WASHINGTON — President Trump celebrated the looming return of 20 Israeli hostages Thursday after helping broker a landmark cease-fire deal between Israel and Hamas.
“The first thing that we’re doing is getting our hostages back. And that’s what people wanted more than anything else,” Trump said during a Cabinet meeting — as he outlined plans to travel to Egypt Sunday for an in-person signing event followed by a speech to the Israeli Knesset on a “day of great celebration.”
“After that, we’ll see, but they have agreed to things and I think it’s going to move along pretty well,” Trump said of the major diplomatic achievement.
The president’s top advisers took turns applauding the commander in chief and crediting him with ending two years of carnage that began with Hamas’s surprise attack on Israel on Oct. 7, 2023.
“Very soon, we’re going to see 20 living human beings emerge from the darkness into the light for the first time in two years,” said Secretary of State Marco Rubio, who said that many of Trump’s behind-the-scenes moves to reach a deal may never be known.
“Our country should be very proud we have a president who’s committed to not just peace, but to the human aspect of uniting these families,” Rubio told Trump.
Vice President JD Vance, meanwhile, noted the role of Trump’s close friend and special Middle East envoy Steve Witkoff and son-in-law Jared Kushner — with Vance saying the team defied significant media skepticism to reach the initial deal during talks in Egypt.
When a journalist asked Trump to identify the contours of phase two, however, the president said, “I’m not going to talk about that because you sort of know what phase two is. But there will be disarming, there will be pullbacks, there will be a lot of things that are happening.”

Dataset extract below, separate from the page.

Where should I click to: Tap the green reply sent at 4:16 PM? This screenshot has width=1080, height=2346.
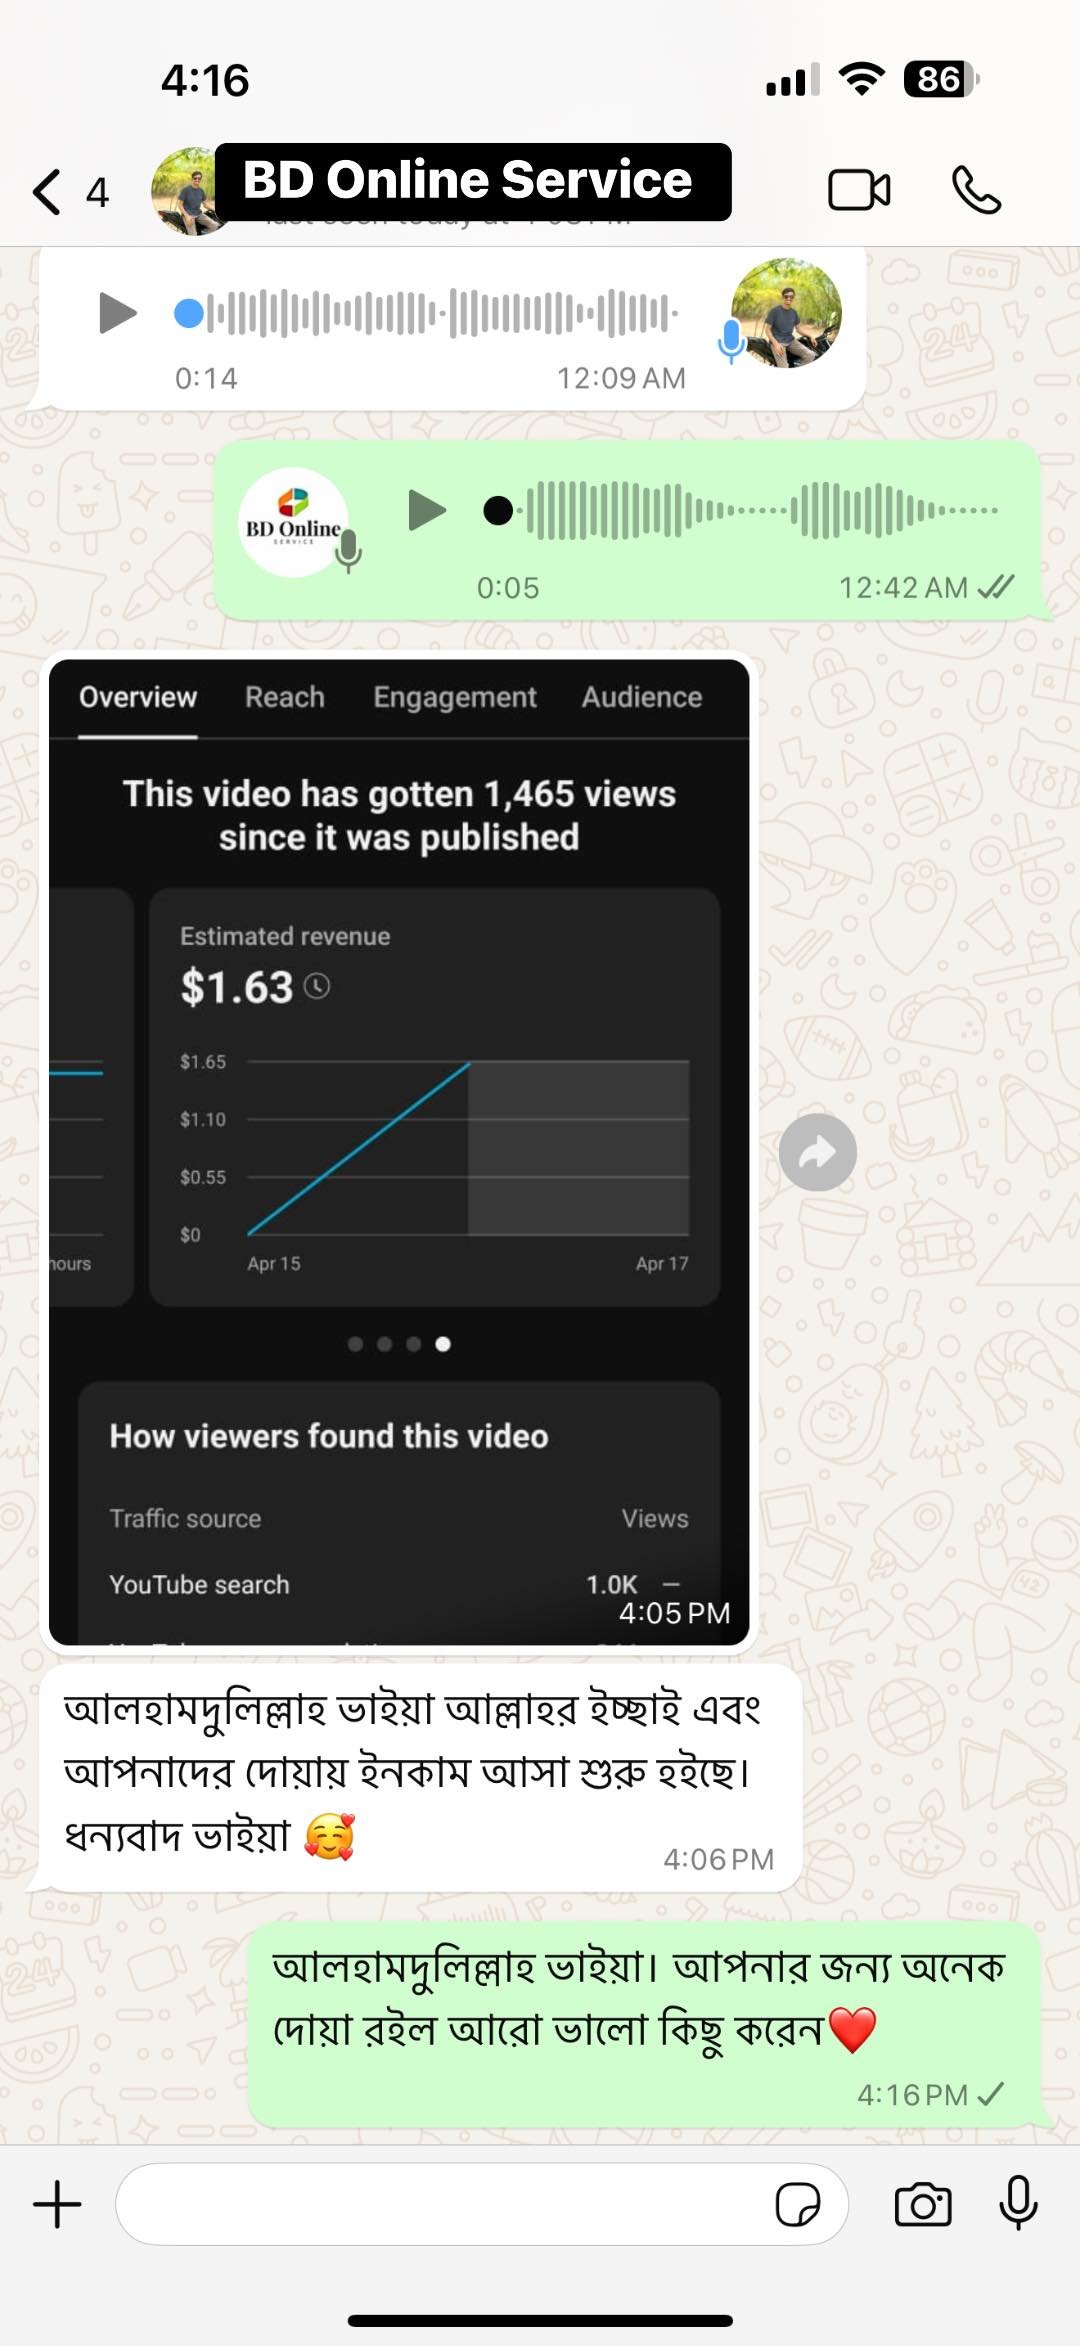[x=645, y=2024]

Trump’s 20-point peace proposal, which Hamas tentatively accepted Oct. 3, calls for a three-stage pullback of Israeli troops from the Gaza Strip’s urban core and for “Arab and international partners to develop a temporary International Stabilization Force (ISF) to immediately deploy in Gaza.”

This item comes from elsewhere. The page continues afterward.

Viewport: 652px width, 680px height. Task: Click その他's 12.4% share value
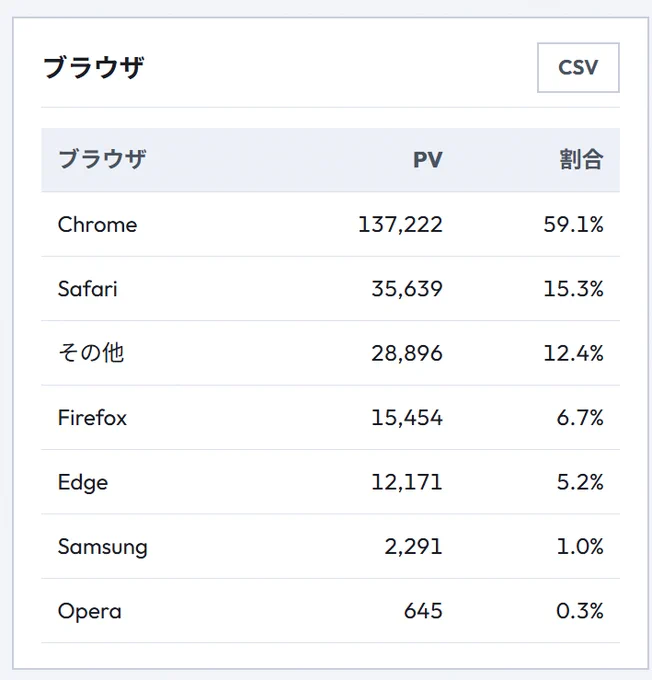coord(573,353)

The president said that the composition of the international deployment was “to be determined.”
“I gave you a whole list of 22 [sic] different things that will take place, and I think it will take place. and I think you’re going to end up with peace in the Middle East,” Trump said of the second phase.
The president repeated that the focus was on “getting the hostages out, but the rest is going to take place too.”
The plan states that “no one will be forced to leave Gaza, and those who wish to leave will be free to do so and free to return.”
“Nobody’s going to be forced to leave,” Trump reiterated during an afternoon event with Finnish President Alexander Stubb.
Earlier in the year, Trump proposed relocating Gaza’s inhabitants to make way for a US-owned “Riviera of the Middle East,” but the peace blueprint instead proposes a “special economic zone” in Gaza and a transitional government overseen by a Trump-chaired Board of Peace.
The president said that Gaza’s future will be buoyed by wealthy Arab neighbors set to finance an ambitious economic development plan for the roughly 2 million-person region.
“We are going to work with very wealthy countries that love people, frankly. I know them very well, they love people, but they love Arab people and they love Muslims, but I think right now they love everybody,” Trump said during the cabinet meeting.
“They are immensely wealthy and they’re going to be involved in putting up money. and for them it’s a small amount of money. For somebody else it’s a large amount of money, but these are the wealthiest countries in the world and they will be very much involved in making it as good as possible.”
Trump said his June 21 airstrikes on Iran’s nuclear program were “very important” due to the fact that Hamas-allied Tehran would have cast a “dark cloud” over peace talks.
“Iran wants to work on peace now, they’ve informed us. And they’ve acknowledged that they’re totally in favor of this deal,” Trump said. “We have major sanctions on Iran and a lot of other things and we would like to see them be able to rebuild their country too.”
Trump trumpeted the Gaza plan one day ahead of the announcement of the Nobel Peace Prize winner on Friday morning.
“I don’t know what they’re going to do, really,” Trump said when asked about the award during an afternoon Oval Office event. “Whatever they do is fine. I know this: I didn’t do it for that. I did it because I saved a lot of lives.”